Happily, the math/CS section of Bio2010 also includes a list of general quantitative principles useful to biology students, including rates of change, modeling, equilibria, stability, and stochasticity. My experience in developing our entry-level math for the life sciences course sequence is that it is indeed feasible (though the students certainly do have to work hard) to provide students with problems related to essentially all these general quantitative principles in a two-semester, three-credit hour sequence. Indeed, this sequence was developed by starting with a set of quantitative principles (not dissimilar to the list in Bio2010) developed in a workshop I organized in 1992 (see the report at http://www.tiem.utk.edu/~gross/Workshop92.recommendations.txt). This course sequence (see www.tiem.utk.edu/~gross/math151.html for the latest course materials) provides a rapid entrée to descriptive statistics, matrix algebra (including eigenvalues and eigenvectors), discrete modeling, and probability. It also provides the first experience our students generally have with the concept of an algorithm, through computer-based projects requiring the use of an appropriate mathematical software package (Matlab). Based on my experiences, integrating key quantitative concepts with life science examples within math courses, and repeating these concepts within life sciences courses in a variety of formats, is an approach that is feasible and fruitful.
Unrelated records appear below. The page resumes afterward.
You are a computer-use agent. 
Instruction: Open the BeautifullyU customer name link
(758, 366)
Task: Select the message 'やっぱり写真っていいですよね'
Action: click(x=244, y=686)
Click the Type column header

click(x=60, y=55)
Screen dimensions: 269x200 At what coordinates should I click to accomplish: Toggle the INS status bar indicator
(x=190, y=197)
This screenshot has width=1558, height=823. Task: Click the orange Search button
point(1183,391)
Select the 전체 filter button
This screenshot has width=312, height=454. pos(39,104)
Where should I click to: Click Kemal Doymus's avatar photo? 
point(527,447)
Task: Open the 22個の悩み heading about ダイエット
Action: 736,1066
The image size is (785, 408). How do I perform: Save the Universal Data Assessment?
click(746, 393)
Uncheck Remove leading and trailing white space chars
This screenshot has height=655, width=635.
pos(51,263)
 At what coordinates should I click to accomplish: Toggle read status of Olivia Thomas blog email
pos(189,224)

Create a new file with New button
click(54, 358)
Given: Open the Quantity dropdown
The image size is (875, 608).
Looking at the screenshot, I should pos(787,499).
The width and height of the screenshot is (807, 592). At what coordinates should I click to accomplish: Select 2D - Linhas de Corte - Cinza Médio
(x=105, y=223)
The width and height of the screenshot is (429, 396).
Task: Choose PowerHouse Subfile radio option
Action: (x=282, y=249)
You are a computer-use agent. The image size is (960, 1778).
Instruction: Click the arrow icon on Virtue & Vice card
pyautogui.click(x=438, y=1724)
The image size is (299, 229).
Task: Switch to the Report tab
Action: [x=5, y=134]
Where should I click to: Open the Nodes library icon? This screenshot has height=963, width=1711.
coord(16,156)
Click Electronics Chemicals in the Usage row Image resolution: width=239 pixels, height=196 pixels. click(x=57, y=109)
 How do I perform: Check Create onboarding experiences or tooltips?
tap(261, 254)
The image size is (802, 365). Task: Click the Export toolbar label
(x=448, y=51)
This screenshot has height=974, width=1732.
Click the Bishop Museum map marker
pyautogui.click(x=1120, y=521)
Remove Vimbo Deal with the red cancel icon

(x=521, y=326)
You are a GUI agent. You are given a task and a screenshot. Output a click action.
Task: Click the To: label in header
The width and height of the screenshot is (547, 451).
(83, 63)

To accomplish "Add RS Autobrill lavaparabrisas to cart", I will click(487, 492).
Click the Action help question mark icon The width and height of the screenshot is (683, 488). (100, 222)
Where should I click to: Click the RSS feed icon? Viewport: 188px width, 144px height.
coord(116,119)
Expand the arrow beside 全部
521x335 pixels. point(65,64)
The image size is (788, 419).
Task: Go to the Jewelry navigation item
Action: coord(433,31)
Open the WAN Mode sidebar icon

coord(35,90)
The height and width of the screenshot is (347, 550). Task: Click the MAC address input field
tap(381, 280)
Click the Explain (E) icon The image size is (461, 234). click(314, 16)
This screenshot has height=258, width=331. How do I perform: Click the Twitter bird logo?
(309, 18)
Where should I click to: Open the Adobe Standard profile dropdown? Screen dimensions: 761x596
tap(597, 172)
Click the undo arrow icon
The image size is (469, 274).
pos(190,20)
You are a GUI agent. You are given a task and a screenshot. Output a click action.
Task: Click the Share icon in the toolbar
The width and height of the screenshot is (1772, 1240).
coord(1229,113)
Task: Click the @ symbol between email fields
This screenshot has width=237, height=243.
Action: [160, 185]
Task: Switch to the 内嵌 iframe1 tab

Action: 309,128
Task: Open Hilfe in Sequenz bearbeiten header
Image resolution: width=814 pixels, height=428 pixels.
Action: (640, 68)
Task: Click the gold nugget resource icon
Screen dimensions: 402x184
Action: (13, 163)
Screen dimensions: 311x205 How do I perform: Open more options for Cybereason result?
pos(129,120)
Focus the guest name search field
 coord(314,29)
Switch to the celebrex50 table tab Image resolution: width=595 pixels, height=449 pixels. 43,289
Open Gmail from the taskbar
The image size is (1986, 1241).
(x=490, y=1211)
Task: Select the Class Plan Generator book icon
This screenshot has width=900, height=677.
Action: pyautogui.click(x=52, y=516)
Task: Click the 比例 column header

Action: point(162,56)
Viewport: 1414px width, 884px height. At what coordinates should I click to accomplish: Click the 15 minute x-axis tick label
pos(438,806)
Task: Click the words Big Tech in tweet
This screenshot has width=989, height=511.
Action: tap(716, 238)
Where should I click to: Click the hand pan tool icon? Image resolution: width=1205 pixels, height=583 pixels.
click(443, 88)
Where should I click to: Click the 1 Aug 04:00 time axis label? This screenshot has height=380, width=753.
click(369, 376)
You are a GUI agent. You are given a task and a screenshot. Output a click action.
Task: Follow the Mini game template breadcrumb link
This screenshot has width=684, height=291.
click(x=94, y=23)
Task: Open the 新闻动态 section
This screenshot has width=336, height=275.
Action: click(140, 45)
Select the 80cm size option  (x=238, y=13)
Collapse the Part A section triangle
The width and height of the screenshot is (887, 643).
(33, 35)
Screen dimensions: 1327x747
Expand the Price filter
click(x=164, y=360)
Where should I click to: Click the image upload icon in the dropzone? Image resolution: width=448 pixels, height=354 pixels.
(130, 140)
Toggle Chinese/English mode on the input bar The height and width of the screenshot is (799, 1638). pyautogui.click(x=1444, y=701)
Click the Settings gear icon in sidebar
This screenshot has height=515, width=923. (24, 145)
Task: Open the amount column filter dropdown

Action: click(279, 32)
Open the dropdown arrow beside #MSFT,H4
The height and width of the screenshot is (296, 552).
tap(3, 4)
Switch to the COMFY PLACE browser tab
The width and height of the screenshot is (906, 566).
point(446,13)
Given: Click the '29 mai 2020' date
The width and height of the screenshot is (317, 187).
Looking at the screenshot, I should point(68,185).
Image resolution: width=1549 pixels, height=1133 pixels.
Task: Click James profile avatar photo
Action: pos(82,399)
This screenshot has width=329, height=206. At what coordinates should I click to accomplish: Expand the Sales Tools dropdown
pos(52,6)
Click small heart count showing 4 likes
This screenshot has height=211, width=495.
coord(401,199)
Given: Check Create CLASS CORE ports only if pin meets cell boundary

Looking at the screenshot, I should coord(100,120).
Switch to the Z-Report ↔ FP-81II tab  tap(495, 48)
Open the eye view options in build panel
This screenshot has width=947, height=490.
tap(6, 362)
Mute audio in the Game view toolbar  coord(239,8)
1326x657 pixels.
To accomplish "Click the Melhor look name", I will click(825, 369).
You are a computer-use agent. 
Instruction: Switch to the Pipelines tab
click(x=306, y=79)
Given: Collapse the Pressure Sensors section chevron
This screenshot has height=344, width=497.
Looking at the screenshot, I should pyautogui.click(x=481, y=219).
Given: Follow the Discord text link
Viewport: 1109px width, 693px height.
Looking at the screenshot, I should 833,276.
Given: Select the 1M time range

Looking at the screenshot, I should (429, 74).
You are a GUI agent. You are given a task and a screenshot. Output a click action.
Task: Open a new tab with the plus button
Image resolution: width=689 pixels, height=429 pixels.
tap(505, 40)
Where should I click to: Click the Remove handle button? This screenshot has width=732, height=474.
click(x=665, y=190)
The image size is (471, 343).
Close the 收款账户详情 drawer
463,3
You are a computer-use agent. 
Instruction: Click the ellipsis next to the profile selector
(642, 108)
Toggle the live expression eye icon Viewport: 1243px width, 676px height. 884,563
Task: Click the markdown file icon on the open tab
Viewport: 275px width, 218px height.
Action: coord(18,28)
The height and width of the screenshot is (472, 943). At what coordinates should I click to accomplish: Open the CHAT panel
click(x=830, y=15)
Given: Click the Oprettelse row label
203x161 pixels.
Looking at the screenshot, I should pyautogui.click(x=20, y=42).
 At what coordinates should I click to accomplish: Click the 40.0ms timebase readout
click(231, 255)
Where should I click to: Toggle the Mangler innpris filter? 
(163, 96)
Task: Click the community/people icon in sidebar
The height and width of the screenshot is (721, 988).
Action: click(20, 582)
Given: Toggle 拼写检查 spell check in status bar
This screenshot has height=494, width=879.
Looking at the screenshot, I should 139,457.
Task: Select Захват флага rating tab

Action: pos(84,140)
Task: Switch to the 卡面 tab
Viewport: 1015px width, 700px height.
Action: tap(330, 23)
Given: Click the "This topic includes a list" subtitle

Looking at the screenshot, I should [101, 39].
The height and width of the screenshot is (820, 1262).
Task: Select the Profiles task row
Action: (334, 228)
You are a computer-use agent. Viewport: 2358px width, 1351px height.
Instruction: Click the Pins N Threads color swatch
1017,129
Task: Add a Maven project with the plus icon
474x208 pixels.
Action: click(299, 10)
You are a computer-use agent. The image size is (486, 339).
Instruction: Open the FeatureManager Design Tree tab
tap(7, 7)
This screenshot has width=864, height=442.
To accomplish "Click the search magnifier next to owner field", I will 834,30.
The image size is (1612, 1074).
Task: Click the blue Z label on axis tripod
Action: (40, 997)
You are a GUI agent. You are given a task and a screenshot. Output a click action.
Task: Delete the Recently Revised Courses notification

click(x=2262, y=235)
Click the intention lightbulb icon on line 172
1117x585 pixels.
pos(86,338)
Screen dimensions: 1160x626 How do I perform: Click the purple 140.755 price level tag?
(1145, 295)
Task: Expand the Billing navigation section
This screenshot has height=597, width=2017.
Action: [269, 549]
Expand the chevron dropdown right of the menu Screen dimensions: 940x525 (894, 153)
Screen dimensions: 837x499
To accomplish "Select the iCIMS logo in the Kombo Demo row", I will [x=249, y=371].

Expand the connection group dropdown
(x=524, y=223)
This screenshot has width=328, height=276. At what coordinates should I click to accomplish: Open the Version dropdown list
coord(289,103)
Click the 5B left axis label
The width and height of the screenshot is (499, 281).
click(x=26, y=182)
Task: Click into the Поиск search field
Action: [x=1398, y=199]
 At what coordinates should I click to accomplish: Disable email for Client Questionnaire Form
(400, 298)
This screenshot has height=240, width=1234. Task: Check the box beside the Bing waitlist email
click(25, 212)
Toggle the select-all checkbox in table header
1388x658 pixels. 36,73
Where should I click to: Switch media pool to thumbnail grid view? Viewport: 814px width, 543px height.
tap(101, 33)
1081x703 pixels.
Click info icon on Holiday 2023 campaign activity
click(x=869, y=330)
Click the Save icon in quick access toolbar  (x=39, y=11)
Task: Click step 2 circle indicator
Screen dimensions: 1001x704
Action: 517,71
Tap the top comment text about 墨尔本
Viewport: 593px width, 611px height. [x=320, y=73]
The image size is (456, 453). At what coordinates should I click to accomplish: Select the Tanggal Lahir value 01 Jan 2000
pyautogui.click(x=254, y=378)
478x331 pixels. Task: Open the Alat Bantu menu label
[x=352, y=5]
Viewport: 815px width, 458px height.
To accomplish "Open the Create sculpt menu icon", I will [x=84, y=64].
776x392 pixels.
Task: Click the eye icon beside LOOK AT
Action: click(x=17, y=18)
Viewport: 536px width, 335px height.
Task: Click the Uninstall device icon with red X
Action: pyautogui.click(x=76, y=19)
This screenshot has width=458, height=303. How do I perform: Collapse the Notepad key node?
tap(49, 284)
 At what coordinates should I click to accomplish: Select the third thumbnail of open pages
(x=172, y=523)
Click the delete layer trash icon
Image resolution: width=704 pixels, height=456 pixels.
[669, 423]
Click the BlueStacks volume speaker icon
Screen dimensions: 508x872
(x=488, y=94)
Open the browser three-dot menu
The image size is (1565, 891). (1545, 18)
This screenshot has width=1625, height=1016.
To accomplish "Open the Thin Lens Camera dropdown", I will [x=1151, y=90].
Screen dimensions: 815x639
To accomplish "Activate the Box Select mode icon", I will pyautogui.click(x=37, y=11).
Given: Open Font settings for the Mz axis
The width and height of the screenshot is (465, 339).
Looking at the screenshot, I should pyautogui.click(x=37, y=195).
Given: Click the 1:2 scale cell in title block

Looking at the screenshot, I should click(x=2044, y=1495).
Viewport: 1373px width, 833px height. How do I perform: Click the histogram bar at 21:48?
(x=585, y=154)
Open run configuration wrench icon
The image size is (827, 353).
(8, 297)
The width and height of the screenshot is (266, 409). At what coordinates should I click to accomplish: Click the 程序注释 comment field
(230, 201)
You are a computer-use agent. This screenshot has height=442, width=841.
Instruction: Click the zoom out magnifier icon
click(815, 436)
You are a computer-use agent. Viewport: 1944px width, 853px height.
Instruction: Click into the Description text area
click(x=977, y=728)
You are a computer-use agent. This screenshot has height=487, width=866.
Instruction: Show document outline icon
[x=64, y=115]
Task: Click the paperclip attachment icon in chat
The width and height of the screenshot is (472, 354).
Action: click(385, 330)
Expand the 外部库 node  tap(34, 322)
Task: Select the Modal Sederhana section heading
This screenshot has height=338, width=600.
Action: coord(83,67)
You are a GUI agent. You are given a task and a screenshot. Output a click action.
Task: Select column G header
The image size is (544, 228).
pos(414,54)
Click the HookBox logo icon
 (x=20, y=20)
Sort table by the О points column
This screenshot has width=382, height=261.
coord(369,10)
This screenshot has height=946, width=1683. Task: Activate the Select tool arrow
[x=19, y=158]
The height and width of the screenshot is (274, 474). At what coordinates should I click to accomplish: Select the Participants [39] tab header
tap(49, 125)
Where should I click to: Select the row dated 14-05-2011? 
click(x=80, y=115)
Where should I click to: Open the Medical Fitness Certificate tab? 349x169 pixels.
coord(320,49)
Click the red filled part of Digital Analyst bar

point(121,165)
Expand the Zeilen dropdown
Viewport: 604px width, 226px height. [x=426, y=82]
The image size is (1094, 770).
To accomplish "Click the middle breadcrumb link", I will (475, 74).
So I urge us to specify the concepts, not the facts, and integrate these concepts throughout the curriculum in numerous formats. As just one example, when introducing maximization and minimization problems in our math sequence, I provide a quick summary of evolution by natural selection, mentioning Fisher's fundamental theorem. I don't expect the students to follow this in detail (they are first-year students who have had very few biology courses) but I do hope that in their later biology courses they will recall that evolutionary processes are somehow related to calculus and maximization problems. (Yes, I do mention constraints of history and urge them to read some of Gould's books too.)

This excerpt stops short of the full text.